*Task instructions:*
Count the lines in the entries below that contain the string "redirection", and reply with only that number.

◇ ◇ ◇ ◇

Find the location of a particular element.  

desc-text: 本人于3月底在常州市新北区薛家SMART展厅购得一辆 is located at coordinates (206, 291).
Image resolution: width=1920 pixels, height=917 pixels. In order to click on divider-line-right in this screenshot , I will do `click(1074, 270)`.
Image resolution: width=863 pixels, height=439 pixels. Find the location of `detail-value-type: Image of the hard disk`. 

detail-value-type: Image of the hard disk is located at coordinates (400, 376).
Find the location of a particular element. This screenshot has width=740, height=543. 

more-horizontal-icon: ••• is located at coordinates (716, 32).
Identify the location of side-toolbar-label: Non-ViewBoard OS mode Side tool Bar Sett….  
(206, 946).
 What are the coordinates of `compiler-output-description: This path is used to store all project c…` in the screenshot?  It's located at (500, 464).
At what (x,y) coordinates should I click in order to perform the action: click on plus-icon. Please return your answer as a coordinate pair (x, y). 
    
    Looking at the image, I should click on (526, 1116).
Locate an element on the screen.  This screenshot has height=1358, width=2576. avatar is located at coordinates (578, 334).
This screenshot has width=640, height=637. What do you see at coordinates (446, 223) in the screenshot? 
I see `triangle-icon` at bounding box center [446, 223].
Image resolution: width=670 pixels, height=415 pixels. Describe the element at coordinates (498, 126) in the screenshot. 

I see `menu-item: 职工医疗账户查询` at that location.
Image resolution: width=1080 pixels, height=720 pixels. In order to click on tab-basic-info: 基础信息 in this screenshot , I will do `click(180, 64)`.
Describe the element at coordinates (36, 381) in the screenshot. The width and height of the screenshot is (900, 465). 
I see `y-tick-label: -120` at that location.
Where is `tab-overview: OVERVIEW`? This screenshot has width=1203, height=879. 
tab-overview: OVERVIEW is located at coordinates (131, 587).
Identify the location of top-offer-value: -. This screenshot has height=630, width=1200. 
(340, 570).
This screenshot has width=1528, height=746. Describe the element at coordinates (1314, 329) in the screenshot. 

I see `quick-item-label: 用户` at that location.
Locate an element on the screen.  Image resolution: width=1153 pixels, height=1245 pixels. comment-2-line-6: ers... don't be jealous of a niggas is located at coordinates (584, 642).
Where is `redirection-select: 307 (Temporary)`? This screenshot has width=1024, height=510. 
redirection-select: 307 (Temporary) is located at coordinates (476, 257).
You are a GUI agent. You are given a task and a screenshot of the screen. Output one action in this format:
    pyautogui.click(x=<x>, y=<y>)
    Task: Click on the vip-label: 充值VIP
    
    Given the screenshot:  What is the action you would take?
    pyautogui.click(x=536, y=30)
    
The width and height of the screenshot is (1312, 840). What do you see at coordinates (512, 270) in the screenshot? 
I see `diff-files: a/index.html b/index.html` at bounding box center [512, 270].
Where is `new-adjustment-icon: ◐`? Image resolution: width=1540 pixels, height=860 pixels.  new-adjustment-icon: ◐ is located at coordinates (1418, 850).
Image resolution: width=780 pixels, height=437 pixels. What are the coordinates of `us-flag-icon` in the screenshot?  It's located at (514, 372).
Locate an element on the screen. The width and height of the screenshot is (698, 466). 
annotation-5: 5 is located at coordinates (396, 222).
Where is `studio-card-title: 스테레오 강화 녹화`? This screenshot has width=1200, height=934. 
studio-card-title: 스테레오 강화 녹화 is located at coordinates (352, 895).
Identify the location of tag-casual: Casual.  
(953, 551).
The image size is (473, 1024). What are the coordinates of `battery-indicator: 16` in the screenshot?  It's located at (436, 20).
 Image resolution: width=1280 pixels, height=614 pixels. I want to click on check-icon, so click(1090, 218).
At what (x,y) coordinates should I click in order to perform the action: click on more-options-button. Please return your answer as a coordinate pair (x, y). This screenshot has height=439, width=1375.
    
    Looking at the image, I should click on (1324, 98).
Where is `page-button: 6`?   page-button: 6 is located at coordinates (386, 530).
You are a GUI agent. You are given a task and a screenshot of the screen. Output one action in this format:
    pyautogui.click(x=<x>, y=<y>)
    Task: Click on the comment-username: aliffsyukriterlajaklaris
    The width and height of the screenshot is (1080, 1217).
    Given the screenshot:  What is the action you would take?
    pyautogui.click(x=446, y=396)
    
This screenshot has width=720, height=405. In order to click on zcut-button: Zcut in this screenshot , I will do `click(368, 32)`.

◇ ◇ ◇ ◇

*Solution for this task:*
2